#### ВЫБРАННЫЙ ОТРЫВОК

Когда в его судьбу входит избранница, поэт предполагает в ней божественность, готов преклоняться перед ней. При всех перипетиях интимных отношений в памяти поэта она остаётся такой, какой он воспринял её впервые:
А ты была безликой берегиней,
Берёзой белой совесть берегла.
А ты была небесною богиней,
И золотой змеёй во мху была.
Пробужденье поэта к новой жизни всегда сопровождается благодарностью, каждый миг с любимой рождает в его душе аккорды мелодий земной любви. Он осознаёт мгновенность самого своего существования на Земле: "Я живу не на этой планете — я на этой планете умру". Потому и умеет ценить любой миг, приносящий облегчение и радость: "Может, всё-таки камень могильный эти бабочки стащат с меня?" — никогда не теряет поэт последней спасительной надежды.
У В.Смирнова женщина должна разделить с ним бессмертие. Он пытается сообщить ей свою духовность, словно не во всём доверяя земной чувственности её проявлений любви. Вихрем увлекая за собой, поэт стремится спасти её для бессмертия:
Зацветает сирень.
Вышел утро встречать я.
Мы — бессмертны. Надень
Своё белое платье!
Он делает это самоотверженно, а потому и бывает порою рассержен, горяч, не находя спасения для самого себя. Он всегда щедр и бескорыстен в чувствах: "И жизнь свою, как на болото шубу, я лихо бросил под ноги твои".
При всей необузданности своих любовных переживаний он никогда не покажет перед женщиной своего превосходства, ему необходима равная ему, а не рабыня. Вновь и вновь, вопреки всему, напрягает он свои усилия во имя женщины: "Я выкрою из собственного духа весёлое столетье для тебя!" — обещает поэт. По всему, у Смирнова преобладает родительское, созидательное начало. Лирика его на крыльях колыбельно-поминальных строф, как и женщина, воспеваемая им, призвана дарить радость и надежду:
Она в века, как молния, летает.
Она светла, как летний луч в реке.
Одной рукою — милого ласкает,
Держа людскую цепь в другой руке…
Лирике же Кузнецова более присуще вершительное начало, а порою и ниспровергающее. Его лирический герой и в интимной лирике остаётся олимпийским громовержцем, сохраняя страстность и порывистость чувств:
Ты женщина — а это ветер вольности…
Рассеянный в печали и любви,
Одной рукой он гладил твои волосы,
Другой — топил на море корабли.

########

_ПОСТАВЛЕННАЯ ЗАДАЧА:_
Отредактируйте отрывок о любовной лирике: приведите всё от «У В.Смирнова женщина» вплоть до «Своё белое платье!», заменив «сирень» на «черёмуха». Приведённый далее материал никак не связан с отрывком.

#### СТРОКИ НАБОРА ДАННЫХ

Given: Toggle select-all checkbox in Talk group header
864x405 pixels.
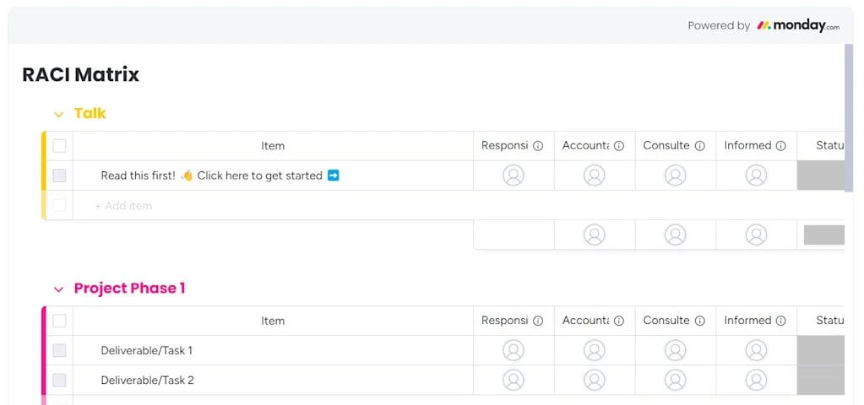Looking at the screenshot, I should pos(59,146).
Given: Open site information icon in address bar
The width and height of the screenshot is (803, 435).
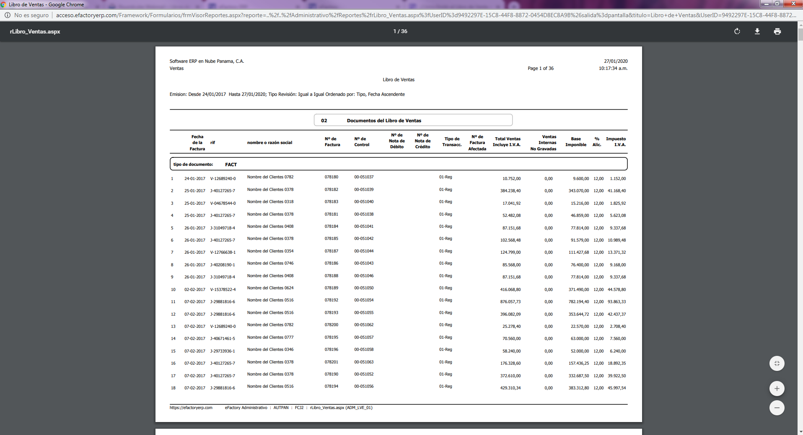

########

_ОТВЕТ:_
У В.Смирнова женщина должна разделить с ним бессмертие. Он пытается сообщить ей свою духовность, словно не во всём доверяя земной чувственности её проявлений любви. Вихрем увлекая за собой, поэт стремится спасти её для бессмертия:
Зацветает черёмуха.
Вышел утро встречать я.
Мы — бессмертны. Надень
Своё белое платье!